Immunostaining and imaging

hiPSC-CMs were stained for DAPI, Connexin43 (Cx43), and alpha-sarcomeric actin (α-SA). Once the electrical, mechanical, and electromechanical stimulation were completed, the membrane’s holders were removed and the cells were fixed and stained for Cx43, α-SA, and DAPI. Briefly, cell media was removed from each well and then gently washed with PBS. Then, 500 µL of 4% PFA was added to each well and the plates were incubated at 4 °C for 15 minutes. PFA was then removed and 500 µL of blocking solution was added; wells were incubated at 4 °C for 30 minutes. The first antibody solution was prepared in diluting solution by adding mouse alpha-SA (1:400, Sigma) and rabbit connexin43 (1:200, Sigma). To each well with cells, 1 mL of this solution was added; well plates were incubated at 4 °C overnight. The next day, working in darkness and after removing the first antibody solution, 500 µL of the second antibody solution containing anti-rabbit Alexa Fluor 488 (1:600, ThermoFisher), anti-mouse Alexa Fluor 546 (1:600, ThermoFisher), and DAPI (1:100) were added to each well. Cells were incubated at room temperature for one hour.

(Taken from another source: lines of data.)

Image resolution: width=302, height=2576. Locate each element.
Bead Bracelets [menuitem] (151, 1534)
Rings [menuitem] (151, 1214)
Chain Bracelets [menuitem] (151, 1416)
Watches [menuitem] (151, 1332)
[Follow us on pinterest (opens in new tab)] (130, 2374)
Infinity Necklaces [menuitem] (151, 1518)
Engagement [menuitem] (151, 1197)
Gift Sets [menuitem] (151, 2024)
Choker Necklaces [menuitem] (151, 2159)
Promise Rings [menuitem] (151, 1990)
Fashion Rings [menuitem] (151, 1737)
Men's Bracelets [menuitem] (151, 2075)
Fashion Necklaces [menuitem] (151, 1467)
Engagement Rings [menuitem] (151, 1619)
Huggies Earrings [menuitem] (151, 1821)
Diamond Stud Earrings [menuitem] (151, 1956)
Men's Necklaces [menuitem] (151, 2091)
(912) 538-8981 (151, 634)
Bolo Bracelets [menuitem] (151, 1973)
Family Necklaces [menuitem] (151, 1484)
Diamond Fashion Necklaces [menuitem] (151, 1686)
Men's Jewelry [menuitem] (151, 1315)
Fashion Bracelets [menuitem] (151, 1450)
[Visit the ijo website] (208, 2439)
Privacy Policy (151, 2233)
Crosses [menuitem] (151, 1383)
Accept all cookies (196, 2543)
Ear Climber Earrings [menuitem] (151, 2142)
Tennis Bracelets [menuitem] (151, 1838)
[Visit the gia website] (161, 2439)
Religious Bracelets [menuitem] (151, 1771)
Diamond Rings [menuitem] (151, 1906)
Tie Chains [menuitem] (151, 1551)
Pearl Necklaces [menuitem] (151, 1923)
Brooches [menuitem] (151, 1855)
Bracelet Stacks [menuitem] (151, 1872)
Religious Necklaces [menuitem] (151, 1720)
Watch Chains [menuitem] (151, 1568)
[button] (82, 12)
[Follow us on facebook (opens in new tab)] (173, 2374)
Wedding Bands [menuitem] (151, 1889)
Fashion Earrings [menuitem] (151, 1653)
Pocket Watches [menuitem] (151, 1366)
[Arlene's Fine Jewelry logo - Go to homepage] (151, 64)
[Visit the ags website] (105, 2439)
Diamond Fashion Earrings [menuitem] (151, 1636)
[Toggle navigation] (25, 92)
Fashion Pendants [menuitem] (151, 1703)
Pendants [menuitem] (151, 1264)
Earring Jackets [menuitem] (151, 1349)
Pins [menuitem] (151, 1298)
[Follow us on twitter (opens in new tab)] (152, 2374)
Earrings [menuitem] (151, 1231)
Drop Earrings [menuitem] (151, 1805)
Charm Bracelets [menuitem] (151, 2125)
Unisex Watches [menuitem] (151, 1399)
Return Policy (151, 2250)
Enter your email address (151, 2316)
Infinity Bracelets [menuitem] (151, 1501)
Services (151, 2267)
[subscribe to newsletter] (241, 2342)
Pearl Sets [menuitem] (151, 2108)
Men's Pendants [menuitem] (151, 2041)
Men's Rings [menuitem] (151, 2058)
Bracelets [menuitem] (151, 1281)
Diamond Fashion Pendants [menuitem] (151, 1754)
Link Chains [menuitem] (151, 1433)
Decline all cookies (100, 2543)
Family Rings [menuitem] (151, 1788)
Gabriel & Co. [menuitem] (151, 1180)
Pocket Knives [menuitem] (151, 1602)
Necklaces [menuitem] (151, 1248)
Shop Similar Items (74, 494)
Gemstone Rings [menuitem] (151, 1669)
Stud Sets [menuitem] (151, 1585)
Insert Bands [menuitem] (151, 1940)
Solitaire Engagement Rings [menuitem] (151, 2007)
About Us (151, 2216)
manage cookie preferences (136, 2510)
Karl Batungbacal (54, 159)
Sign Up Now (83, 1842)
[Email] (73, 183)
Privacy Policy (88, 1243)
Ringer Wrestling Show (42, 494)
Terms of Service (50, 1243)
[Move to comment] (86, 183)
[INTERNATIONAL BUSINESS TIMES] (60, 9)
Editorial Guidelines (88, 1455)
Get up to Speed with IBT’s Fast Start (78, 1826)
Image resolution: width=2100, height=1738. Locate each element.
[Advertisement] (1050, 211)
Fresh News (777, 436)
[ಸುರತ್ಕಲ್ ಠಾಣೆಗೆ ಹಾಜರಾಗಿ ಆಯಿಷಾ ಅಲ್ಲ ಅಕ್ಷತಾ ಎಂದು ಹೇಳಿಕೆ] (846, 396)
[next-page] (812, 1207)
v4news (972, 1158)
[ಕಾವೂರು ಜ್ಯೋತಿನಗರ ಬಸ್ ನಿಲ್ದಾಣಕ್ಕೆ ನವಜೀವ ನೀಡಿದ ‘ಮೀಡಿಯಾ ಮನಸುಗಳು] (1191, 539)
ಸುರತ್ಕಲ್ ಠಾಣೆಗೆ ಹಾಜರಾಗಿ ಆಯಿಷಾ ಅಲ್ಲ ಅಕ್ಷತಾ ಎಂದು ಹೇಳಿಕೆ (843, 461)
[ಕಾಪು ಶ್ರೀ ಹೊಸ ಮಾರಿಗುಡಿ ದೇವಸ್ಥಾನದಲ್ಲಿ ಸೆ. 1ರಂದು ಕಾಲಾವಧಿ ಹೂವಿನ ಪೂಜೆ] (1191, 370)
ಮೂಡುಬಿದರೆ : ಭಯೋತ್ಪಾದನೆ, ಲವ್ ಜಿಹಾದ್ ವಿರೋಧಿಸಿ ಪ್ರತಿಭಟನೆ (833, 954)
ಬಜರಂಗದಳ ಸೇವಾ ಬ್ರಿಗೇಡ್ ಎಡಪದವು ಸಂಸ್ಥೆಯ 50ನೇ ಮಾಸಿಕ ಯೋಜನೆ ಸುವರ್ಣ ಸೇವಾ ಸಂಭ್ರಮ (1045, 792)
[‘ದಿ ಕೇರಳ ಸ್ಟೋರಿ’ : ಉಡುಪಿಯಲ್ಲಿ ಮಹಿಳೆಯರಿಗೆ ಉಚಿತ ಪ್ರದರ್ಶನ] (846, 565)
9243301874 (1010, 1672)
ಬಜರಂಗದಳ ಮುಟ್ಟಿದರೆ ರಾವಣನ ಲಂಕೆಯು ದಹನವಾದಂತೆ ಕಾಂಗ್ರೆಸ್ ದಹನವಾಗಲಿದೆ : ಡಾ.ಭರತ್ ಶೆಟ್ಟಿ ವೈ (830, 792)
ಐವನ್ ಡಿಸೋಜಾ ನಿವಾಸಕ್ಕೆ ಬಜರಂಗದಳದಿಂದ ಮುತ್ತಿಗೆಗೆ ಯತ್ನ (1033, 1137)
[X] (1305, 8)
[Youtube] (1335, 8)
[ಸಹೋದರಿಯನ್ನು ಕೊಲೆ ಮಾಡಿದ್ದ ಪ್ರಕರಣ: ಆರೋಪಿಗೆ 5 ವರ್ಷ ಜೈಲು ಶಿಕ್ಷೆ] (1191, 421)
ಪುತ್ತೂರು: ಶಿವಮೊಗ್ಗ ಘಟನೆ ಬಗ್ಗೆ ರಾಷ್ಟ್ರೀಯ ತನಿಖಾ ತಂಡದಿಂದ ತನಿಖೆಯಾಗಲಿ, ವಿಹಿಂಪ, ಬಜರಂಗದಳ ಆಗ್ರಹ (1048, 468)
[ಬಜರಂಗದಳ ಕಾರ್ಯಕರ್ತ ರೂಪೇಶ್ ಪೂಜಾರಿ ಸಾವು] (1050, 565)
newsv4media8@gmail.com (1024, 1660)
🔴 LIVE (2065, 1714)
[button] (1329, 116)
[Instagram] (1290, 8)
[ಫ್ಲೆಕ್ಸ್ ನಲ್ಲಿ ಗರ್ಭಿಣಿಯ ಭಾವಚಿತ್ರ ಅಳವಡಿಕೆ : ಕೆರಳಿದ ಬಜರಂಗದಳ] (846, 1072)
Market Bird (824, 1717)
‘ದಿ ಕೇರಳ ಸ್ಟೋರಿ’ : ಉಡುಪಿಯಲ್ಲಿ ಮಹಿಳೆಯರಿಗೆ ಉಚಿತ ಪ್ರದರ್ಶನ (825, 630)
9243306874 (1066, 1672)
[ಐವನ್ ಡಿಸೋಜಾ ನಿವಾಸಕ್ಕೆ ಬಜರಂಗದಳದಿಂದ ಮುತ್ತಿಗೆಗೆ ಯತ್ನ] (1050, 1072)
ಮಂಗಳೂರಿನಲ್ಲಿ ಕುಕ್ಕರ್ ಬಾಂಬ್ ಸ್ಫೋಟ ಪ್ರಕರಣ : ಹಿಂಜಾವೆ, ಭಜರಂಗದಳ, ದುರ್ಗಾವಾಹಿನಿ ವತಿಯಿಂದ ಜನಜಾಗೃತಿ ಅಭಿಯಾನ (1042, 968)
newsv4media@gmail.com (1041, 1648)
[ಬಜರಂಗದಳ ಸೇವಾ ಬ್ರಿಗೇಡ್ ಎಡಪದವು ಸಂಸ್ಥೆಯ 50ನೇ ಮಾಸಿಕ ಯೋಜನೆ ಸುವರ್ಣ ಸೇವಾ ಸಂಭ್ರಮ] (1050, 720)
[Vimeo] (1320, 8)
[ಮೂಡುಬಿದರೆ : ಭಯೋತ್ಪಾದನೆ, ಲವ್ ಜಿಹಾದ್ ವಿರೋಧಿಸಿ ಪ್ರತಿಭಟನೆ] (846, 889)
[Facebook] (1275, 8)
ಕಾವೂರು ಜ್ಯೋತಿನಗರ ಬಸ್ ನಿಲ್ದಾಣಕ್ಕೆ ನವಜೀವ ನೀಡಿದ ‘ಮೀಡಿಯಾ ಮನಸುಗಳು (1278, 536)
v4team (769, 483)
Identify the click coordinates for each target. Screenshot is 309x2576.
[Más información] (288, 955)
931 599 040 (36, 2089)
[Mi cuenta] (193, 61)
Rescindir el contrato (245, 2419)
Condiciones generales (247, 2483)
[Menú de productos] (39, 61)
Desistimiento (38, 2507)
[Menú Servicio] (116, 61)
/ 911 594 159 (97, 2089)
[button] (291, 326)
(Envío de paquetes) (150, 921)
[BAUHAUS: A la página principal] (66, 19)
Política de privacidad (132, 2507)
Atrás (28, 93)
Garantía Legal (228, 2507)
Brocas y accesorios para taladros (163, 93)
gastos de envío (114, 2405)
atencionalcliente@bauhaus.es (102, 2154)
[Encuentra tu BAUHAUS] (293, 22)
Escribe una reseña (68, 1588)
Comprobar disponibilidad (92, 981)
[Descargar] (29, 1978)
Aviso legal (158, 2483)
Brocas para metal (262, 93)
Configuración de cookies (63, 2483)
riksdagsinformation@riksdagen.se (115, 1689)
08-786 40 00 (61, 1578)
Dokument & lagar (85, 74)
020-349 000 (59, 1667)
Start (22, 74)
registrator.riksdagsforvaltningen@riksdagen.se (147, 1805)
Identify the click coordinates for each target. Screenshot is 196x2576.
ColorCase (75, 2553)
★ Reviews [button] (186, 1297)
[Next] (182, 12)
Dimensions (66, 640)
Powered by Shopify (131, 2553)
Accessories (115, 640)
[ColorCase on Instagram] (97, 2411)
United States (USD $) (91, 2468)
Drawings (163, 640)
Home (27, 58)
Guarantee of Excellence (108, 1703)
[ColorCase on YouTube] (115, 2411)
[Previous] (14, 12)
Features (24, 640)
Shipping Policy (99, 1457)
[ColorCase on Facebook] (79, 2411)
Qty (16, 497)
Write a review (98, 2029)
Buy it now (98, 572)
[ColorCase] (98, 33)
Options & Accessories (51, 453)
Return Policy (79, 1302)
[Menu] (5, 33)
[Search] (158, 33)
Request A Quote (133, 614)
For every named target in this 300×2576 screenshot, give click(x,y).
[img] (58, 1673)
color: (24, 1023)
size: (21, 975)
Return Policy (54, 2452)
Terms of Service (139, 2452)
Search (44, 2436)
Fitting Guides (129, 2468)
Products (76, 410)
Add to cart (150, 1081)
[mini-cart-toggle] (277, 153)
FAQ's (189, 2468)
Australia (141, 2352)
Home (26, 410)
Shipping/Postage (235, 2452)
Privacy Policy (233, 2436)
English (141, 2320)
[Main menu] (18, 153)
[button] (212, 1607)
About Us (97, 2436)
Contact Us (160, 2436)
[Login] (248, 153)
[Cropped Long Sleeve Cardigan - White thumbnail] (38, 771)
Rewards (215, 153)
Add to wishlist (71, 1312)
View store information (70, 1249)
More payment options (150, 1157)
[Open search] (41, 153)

After fixation, the centre of the membranes (8 mm) were perforated and the membrane mounted on microscope slides and imaged with a fluorescence microscope (Zeiss Axiovert 200 M fluorescence microscope equipped with an AxioCam MR camera. DAPI blue filter Ex: 352–402 nm / Em: 417–477 nm. GFP green filter Ex: 457–487 nm / Em: 502–538 nm. Texas red filter Ex: 542–582 nm / Em: 604–644 nm). Images were taken from 3–4 random regions. The images were analyzed using ImageJ software (National Institutes of Health, USA) (see Fig. 2).

Sarcomere length

Sarcomere length was determined by measuring the banding pattern of the α-SA signal, in the red channel of the immunostained images, using the ROI line and plot profile tools built into ImageJ software (National Institutes of Health, USA). Values were calculated from the measurement of 100 random cells over 6 different fields of view.

qPCR of TNNI1 and TNNI3

hiPSC-CMs were cultured for 4 and 7 days under the various conditions at which point total RNA was isolated using the RNeasy kit (Qaigen). First-strand cDNA was synthesized with Smartscribe Reverse Transcriptase (Takara Bio USA) and random hexamer primers (Fisher Scientific). Target gene mRNA levels were assessed by quantitative RT-PCR with LightCycler 480 SYBR Green I Mastermix (Roche) and a LightCycler 480 Real-Time PCR System (Roche). Relative changes in mRNA expression were determined by the ∆∆Ct method, expressed as levels relative to 18 S.

Statistical analysis

Statistical analysis was carried out using One Way ANOVA with Tukey posthoc analysis in Kaleida 4.5.